Ils vont se pencher sur le modèle de prévention mis en place il y a trois ans dans le canton de Vaud, et dont le canton de Neuchâtel s'est déjà inspiré. Il est basé sur la formation de "sentinelles" - des personnes qui côtoient régulièrement les paysans, comme des vétérinaires ou des laitiers. Ces derniers jouent le rôle de relais entre les agriculteurs et les professionnels de la santé.
Réagir aux signaux de détresse
"La mort est quelque chose dont on parle extrêmement peu dans notre société", rappelle le chef de la Direction générale de l'agriculture à l'Etat de Vaud. "C'est la raison pour laquelle on a mis en place un système qui permet d'avoir des réponses et de savoir quoi faire lorsqu'un agriculteur émet des signaux de détresse", poursuit Frédéric Brand.
Et si la tendance au suicide est plus marquée dans cette profession, c'est parce que les remises en question du modèle agricole pèsent sur le moral. "Actuellement, avec la pression économique, beaucoup d'agriculteurs n'ont plus d'employés", constate Frédéric Brand. "Donc tout ce contexte, avec encore une couche de formulaires administratifs, fait que - pour certains agriculteurs seuls et isolés - la situation devient difficilement tenable."

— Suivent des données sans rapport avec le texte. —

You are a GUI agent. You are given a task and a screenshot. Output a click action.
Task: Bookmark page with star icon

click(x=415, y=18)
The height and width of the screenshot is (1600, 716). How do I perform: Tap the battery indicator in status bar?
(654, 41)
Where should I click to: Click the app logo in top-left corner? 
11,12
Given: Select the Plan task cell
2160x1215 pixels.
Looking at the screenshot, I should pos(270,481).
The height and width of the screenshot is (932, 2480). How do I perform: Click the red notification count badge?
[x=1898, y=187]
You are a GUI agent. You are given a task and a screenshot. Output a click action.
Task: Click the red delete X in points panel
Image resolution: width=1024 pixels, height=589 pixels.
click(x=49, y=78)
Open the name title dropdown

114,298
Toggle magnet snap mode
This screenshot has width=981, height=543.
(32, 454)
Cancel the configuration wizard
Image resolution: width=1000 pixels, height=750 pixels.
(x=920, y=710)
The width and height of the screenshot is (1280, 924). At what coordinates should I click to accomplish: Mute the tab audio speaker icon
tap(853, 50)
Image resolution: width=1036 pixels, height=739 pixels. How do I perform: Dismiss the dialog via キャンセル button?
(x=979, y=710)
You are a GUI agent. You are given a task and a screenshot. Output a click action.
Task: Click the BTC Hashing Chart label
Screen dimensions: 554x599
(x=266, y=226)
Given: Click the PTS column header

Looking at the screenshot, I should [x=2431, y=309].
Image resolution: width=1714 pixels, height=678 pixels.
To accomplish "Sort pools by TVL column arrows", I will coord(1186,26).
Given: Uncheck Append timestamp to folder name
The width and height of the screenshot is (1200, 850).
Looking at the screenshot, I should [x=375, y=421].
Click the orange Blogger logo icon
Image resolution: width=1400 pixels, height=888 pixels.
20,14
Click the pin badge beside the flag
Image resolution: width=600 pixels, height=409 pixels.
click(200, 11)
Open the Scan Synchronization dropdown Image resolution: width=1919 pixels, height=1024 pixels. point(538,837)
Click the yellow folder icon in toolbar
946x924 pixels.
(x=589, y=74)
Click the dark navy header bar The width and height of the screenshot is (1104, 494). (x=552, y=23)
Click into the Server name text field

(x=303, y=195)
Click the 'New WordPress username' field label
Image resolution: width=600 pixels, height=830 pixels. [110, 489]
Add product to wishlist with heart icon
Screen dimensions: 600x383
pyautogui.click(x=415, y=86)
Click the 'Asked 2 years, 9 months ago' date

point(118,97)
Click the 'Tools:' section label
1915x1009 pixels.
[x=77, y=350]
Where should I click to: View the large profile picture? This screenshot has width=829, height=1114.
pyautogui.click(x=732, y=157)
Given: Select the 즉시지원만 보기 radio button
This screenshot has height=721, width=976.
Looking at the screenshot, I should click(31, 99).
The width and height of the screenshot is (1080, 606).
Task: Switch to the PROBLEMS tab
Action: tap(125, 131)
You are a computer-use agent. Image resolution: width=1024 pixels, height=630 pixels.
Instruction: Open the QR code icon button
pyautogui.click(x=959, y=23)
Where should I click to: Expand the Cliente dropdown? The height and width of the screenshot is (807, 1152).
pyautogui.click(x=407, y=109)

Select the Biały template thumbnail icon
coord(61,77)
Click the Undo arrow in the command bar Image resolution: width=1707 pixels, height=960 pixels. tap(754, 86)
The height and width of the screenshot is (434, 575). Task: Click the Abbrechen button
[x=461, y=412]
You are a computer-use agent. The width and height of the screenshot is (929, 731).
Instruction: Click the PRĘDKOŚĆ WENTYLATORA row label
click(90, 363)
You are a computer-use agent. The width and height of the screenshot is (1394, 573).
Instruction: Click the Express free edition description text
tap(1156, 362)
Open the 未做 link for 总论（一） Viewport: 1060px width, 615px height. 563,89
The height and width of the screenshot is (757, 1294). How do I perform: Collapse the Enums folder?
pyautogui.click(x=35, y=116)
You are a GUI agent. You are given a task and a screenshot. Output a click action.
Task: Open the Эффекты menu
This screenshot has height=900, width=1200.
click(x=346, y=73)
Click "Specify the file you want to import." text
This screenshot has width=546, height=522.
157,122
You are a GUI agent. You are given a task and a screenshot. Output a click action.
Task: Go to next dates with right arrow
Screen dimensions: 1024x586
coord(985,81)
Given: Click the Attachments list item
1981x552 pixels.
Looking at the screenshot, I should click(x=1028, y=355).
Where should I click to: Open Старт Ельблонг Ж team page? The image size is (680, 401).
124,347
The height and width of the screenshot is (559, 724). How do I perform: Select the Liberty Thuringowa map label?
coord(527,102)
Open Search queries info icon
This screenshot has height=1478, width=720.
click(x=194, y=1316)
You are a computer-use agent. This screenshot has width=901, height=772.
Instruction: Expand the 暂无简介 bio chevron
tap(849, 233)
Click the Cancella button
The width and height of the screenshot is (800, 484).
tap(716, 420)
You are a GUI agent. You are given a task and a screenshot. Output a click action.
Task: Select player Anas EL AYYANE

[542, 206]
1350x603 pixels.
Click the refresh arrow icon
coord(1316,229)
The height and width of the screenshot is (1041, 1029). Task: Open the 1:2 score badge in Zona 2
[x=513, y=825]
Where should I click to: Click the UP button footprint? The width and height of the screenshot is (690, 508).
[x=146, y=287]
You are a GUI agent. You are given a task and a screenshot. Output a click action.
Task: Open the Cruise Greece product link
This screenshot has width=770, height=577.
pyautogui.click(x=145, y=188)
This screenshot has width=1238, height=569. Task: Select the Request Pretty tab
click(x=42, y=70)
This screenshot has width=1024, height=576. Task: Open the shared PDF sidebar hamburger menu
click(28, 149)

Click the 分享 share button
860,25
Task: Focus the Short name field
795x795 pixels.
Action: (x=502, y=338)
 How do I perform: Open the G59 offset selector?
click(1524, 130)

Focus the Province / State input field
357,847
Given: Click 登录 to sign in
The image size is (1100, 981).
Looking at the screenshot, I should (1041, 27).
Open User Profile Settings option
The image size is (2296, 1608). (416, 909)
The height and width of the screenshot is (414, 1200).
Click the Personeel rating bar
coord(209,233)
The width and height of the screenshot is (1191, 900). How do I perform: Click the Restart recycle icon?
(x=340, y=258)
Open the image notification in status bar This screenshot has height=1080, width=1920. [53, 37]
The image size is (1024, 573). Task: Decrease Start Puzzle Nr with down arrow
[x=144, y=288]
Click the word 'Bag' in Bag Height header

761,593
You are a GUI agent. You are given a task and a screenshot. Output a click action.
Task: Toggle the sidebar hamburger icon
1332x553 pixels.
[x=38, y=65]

"On n'en fait pas trop pour cette population!"
Ce constat est partagé par le psychiatre Stéphane Saillant, vice-président du Groupe Romand Prévention Suicide (GPRS). "On n'est clairement pas en train d'en faire trop pour cette population", souligne-t-il. "On sait que les professionnels du monde agricole ont de la peine à pouvoir avoir accès aux soins - c'est lié au fait que dans les zones rurales, il y a moins de services de soins, moins de psychiatres, moins de psychologues."
Le praticien constate aussi que parler de dépression, parler de ses émotions "est quelque chose qui n'est pas forcément naturel dans le monde agricole."
Mais les mentalités doivent aussi évoluer. Et cette première journée nationale de sensibilisation au suicide dans le monde agricole doit surtout montrer que des solutions existent pour s'en sortir.